◆ **Exercise**: Your answer should be a number only: the count of lines in the following entries that contain "link".

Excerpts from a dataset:

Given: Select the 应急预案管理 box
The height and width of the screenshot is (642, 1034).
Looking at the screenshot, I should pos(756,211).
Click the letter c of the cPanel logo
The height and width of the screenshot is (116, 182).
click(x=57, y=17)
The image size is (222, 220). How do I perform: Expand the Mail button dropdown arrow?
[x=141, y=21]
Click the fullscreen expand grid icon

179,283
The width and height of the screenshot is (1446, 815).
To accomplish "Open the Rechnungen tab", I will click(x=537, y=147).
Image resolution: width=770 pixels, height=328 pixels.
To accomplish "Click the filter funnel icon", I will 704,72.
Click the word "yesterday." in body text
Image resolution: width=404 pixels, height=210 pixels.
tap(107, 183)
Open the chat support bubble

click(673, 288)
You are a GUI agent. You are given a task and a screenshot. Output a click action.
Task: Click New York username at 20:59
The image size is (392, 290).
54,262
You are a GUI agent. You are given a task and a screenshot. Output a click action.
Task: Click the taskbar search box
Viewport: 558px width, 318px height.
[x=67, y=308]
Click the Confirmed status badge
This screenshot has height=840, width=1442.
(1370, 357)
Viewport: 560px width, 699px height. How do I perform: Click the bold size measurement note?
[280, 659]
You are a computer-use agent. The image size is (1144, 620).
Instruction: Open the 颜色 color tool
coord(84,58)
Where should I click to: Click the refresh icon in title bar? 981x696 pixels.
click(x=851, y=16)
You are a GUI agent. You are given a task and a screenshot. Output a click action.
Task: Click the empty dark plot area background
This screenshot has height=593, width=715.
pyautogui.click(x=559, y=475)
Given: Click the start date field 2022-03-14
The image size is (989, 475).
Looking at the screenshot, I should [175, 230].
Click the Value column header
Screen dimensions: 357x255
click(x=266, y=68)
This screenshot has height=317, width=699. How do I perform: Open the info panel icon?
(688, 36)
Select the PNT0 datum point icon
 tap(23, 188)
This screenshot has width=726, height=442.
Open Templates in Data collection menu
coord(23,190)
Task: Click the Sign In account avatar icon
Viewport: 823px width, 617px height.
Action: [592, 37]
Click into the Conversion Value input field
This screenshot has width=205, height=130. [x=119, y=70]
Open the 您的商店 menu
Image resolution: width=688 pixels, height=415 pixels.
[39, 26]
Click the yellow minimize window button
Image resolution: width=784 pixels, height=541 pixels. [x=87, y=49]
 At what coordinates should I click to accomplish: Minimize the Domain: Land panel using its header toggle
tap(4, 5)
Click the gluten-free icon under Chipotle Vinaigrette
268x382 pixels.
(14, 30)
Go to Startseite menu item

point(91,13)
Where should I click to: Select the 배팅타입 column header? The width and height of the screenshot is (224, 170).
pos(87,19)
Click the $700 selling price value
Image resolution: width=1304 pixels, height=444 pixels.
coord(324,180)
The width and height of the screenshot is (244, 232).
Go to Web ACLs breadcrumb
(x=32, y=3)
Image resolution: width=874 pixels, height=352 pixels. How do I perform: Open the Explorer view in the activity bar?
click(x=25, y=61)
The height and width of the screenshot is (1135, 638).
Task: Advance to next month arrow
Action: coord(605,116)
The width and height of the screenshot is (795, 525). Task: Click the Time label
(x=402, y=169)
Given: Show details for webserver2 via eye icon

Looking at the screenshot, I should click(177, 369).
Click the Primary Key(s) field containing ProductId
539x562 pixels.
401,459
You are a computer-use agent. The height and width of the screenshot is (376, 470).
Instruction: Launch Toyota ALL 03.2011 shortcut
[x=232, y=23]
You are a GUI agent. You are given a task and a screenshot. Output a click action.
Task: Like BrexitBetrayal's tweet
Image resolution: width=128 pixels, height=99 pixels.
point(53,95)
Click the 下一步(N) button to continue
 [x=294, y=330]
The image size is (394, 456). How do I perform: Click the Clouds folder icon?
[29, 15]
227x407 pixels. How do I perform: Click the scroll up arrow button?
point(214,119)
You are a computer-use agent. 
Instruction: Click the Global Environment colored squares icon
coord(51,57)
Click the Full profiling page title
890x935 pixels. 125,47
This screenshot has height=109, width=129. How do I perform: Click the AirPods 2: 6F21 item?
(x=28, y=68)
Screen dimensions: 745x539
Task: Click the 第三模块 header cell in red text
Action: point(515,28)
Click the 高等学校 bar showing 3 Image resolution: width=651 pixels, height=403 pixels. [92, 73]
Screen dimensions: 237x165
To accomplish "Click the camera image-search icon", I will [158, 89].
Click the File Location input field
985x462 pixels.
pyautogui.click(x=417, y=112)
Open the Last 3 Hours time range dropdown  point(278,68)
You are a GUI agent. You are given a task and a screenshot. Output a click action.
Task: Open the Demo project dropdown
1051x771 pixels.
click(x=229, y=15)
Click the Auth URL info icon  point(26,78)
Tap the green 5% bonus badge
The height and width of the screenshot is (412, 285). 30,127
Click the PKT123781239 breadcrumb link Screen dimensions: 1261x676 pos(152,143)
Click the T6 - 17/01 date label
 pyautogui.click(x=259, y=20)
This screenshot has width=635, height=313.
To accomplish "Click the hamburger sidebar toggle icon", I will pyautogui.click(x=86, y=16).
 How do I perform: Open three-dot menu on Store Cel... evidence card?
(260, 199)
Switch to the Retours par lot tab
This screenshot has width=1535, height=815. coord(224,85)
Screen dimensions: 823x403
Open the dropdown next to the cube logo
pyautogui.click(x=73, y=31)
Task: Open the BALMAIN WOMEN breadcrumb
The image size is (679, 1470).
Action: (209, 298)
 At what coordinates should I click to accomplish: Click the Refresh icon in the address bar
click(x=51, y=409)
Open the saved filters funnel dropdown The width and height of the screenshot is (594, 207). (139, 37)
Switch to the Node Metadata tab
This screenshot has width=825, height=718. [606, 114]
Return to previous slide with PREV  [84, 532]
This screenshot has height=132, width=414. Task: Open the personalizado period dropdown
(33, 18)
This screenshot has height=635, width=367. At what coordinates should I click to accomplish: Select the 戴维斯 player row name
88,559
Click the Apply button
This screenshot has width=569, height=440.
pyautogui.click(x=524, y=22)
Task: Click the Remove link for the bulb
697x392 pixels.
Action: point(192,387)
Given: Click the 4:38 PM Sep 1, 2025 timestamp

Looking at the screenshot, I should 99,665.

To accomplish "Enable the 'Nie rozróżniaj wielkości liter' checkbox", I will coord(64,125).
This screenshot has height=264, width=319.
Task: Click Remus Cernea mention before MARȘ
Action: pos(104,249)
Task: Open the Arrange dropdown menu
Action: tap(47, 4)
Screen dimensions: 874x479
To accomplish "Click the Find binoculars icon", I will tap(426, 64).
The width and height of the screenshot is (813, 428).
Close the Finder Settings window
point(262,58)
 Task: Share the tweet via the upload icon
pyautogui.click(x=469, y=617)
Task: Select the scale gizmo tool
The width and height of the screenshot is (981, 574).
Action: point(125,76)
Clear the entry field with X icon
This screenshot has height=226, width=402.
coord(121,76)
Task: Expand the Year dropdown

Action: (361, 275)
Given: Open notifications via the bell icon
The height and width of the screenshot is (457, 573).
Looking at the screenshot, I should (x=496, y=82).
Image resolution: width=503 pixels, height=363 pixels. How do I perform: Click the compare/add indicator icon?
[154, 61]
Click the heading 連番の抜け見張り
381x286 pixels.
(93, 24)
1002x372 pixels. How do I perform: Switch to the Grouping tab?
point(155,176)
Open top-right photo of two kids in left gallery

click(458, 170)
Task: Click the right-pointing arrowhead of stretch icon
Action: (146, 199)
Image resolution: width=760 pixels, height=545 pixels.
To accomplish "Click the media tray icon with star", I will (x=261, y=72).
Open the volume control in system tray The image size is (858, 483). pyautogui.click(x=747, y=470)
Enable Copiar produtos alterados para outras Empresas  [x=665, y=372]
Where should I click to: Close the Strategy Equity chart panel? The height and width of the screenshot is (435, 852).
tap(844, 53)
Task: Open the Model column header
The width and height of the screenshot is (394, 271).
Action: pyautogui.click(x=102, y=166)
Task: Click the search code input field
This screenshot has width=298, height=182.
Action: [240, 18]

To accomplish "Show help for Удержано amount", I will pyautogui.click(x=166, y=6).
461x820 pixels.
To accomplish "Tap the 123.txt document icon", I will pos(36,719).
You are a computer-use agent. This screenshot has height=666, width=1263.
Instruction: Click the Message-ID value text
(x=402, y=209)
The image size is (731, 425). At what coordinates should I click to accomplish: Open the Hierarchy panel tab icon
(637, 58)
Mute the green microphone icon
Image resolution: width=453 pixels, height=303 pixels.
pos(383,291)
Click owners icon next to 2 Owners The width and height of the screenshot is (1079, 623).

◆ **Response**: 2